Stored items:
┄┄┄┄┄┄
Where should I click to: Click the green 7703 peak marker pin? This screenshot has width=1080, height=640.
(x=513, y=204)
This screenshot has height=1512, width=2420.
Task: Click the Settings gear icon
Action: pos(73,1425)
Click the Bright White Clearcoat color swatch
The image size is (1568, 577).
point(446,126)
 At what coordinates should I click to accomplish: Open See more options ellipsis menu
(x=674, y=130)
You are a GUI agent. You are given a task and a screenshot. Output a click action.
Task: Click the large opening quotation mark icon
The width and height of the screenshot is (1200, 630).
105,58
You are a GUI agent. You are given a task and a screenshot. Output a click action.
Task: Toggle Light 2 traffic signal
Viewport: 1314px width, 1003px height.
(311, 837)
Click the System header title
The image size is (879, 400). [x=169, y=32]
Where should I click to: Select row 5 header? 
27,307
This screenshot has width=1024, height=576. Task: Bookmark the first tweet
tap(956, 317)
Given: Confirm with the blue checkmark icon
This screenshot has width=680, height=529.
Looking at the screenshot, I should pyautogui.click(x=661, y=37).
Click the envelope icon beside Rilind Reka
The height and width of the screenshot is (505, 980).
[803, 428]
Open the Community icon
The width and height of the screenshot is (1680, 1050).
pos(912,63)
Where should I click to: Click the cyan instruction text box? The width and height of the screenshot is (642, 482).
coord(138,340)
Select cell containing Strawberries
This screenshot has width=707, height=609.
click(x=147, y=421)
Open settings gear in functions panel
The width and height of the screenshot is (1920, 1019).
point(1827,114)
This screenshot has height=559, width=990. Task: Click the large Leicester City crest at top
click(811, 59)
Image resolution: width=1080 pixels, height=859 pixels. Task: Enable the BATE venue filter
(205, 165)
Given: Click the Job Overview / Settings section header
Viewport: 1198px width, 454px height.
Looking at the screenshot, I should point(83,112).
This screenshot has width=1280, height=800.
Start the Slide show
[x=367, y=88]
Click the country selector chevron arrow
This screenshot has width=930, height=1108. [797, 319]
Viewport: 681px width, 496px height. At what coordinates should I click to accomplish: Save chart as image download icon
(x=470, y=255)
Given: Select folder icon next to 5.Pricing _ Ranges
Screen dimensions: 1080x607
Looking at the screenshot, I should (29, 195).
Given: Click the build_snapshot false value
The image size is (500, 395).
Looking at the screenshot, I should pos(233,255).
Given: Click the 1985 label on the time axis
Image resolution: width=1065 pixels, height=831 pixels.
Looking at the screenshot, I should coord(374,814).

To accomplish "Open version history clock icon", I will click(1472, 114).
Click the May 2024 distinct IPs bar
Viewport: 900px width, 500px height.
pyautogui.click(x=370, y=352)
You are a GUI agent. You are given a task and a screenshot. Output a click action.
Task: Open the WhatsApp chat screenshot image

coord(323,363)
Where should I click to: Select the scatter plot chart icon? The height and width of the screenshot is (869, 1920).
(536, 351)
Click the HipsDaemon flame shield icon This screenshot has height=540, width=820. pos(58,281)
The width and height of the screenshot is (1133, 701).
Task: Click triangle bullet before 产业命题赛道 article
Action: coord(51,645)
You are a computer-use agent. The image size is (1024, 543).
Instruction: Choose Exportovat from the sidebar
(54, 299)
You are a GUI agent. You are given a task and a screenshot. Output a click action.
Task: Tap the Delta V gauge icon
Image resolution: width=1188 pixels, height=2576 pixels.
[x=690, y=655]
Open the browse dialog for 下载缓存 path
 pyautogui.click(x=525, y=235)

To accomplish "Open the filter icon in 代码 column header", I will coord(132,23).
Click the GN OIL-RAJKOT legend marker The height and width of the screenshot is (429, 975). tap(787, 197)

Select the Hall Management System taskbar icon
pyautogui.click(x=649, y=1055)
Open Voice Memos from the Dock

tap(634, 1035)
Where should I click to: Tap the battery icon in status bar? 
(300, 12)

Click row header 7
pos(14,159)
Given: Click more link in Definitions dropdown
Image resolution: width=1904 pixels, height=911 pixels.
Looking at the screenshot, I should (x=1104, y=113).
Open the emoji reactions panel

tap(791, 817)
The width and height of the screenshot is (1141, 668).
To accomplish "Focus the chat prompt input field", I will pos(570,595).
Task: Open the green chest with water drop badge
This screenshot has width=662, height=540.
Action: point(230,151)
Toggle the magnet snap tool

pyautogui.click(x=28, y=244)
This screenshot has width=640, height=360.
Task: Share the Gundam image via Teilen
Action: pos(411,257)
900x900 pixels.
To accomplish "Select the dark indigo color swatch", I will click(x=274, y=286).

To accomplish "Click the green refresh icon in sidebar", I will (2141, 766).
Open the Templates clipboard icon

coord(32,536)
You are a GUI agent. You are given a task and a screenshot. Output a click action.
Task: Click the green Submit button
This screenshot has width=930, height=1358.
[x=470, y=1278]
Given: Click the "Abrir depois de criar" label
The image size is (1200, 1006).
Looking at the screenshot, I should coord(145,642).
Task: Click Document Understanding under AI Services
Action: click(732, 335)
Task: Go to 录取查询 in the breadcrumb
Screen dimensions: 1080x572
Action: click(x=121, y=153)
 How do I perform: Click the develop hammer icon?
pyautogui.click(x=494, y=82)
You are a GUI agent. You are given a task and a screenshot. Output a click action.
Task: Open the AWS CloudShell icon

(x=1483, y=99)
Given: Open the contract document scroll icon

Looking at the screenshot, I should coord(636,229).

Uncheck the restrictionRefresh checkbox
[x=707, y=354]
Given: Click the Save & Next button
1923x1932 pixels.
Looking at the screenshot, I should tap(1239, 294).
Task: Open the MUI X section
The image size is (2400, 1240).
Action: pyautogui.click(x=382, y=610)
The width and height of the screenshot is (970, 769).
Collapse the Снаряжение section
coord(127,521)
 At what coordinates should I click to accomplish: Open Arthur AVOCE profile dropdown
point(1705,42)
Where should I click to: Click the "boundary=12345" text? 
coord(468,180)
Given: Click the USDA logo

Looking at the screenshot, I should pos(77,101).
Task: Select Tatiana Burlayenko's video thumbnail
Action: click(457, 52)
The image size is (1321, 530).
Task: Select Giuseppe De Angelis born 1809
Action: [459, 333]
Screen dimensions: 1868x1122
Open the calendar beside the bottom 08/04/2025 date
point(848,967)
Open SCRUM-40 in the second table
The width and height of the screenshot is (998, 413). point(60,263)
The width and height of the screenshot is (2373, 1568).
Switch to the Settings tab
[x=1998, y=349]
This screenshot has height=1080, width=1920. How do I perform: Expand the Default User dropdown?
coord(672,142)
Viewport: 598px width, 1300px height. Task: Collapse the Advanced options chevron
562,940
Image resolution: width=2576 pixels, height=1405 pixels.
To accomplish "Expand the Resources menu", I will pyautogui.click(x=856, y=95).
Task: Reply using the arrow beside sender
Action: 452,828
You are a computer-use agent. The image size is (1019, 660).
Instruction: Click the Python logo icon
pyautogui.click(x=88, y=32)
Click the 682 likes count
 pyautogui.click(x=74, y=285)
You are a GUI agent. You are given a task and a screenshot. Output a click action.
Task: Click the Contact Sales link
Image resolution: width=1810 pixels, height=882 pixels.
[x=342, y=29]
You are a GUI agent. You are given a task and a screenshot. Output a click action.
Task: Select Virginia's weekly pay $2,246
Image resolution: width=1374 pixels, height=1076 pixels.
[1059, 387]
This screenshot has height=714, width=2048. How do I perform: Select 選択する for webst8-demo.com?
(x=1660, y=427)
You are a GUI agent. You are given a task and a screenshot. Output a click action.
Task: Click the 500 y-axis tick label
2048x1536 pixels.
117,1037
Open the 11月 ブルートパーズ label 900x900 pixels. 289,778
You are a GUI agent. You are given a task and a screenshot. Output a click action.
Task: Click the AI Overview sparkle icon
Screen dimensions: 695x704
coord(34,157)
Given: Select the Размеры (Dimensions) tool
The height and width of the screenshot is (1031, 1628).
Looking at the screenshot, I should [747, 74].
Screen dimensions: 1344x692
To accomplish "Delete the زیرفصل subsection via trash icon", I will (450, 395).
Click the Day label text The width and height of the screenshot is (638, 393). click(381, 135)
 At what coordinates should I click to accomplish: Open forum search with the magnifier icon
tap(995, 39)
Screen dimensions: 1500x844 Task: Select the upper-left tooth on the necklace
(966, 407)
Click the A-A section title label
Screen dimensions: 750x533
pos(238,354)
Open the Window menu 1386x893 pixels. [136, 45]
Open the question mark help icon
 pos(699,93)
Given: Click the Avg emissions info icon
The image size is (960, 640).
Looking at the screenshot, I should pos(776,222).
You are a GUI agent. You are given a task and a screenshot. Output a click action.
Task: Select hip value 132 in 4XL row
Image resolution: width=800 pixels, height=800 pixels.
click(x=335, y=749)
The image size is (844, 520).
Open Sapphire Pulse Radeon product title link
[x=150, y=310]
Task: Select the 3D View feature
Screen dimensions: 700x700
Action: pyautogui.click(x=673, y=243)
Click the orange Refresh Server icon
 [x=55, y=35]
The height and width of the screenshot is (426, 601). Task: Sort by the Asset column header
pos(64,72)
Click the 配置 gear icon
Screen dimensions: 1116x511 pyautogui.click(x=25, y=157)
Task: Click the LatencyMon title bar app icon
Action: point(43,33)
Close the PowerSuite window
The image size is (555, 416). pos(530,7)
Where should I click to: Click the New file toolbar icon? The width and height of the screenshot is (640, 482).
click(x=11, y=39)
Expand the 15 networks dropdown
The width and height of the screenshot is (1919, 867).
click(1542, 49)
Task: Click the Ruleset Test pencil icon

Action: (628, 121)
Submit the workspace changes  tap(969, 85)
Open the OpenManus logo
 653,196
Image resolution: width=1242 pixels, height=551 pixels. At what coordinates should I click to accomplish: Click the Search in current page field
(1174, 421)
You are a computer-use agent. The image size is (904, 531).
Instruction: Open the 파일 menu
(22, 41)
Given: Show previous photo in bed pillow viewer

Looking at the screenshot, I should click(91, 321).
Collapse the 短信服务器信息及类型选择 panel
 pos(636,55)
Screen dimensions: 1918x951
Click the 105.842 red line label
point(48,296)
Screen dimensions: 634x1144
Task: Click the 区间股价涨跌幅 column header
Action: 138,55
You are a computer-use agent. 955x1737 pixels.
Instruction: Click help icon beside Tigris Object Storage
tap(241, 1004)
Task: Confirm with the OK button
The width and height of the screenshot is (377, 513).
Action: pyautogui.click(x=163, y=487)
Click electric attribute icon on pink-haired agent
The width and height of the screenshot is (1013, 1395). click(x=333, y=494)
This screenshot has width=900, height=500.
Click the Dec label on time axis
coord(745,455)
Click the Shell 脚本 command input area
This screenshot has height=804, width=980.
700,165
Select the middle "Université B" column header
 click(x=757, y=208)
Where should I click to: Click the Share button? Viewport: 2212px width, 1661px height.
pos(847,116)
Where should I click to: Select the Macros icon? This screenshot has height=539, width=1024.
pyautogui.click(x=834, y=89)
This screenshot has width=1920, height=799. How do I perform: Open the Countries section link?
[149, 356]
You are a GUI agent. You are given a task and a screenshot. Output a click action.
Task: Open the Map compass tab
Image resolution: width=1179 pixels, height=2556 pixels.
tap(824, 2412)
┄┄┄┄┄┄
* _WHAT NEEDS TO BE DONE_: Reproduce only the lines from the one containing "This screenshot has width=900, height=500." through the one containing "pos(847,116)", swapping "time axis" for "timeline" and leaving everything else as it is.

* _ANSWER TO THE PROBLEM_:
This screenshot has width=900, height=500.
Click the Dec label on timeline
coord(745,455)
Click the Shell 脚本 command input area
This screenshot has height=804, width=980.
700,165
Select the middle "Université B" column header
 click(x=757, y=208)
Where should I click to: Click the Share button? Viewport: 2212px width, 1661px height.
pos(847,116)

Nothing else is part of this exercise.